A single bench of Rajasthan High Court has confirmed six percentage Tax on Ayurvedic Medicine ‘Swad Tablet’.
The assessee M/S Khandelwal Drug Agencies is a dealer / distributor of drugs and in addition to other drugs it sold candy, namely “Swad”, and it being a Ayurvedic medicine, the assessee had paid tax @ 6%, however, the Assessing Officer was of the view that it is a confectionery item on which tax rate of 10% is applicable and accordingly issued show cause notice as to why the differential rate of 4% which is applicable on confectionery items, be not levied.
While dismissing the appeal filed by Assistant Commissioner of Commercial Taxes, Justice Jainendra Kumar Ranka observed that, “any drug for even prevention of disease or disorder in human beings or animals, and is manufactured exclusively in accordance with the formulae prescribed in the authoritative books, can be said to fall within the definition of a “drug” and once a common parlance test is applied, after noticing the ingredients, as noticed earlier, “Swad” cannot be said to be a toffee, and one takes the same in case of a stomach disorder or for digestion purposes”.
“It can easily be observed that majority of the ailments begin with stomach and majority of the illness emanates from stomach disorder and by & large, any human being to keep his stomach in a proper manner or condition, even for digestion purposes, takes such tablet like “Swad”, which cannot be said to be a toffee or a candy”, the Court said.
“Merely because it is available in a tea stall or a betel shop or other various places where confectionery items are sold, does not change the character of an item. There is no evidence on record or authoritative material put on record by the AO so that it can be said to be a confectionery item and not a drug”, the Court also added.

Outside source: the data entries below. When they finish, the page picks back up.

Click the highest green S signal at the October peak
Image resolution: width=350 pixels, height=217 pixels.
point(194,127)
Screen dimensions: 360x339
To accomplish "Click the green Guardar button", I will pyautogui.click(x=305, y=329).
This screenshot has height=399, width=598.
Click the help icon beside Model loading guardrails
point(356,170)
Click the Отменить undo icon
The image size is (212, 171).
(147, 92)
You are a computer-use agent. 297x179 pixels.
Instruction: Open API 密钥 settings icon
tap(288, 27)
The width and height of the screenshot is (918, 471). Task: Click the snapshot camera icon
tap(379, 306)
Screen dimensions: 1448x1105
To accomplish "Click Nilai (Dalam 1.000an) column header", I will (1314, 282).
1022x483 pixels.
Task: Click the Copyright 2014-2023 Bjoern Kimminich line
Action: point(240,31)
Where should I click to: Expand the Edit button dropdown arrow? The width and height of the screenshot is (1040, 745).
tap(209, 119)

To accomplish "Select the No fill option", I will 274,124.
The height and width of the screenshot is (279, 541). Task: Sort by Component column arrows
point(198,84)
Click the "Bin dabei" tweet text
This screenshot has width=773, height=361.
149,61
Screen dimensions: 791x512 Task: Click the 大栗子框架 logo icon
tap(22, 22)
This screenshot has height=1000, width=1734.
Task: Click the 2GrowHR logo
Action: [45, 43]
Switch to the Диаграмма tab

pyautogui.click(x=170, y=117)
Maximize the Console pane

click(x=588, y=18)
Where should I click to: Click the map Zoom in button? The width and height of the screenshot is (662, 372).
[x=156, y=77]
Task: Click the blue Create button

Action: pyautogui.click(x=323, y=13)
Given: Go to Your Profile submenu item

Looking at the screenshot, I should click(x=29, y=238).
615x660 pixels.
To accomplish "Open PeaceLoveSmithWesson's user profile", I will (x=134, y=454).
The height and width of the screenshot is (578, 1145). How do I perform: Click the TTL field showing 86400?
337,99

While rejecting the contentions of the appellants, the court also noted that, “the burden was on the Assessing Officer if according to the AO it was a confectionery item, and it did not lead any evidence or produced any material or evidence to discharge the onus. Even the High Court of Karnataka in the case of United Trading Agency v. Addl. Commissioner of Commercial Taxes, Bangalore has even for “Vicco products”, namely tooth-paste, tooth powder and cream, though by itself cannot be characterised as medicinal preparation but when taken into consideration the ingredients, put in the said items, held that they can be said to be having medicinal effect and even held that place of sale of such items does not make any difference even if it is available in shops of ordinary merchandise or in chemist shops”.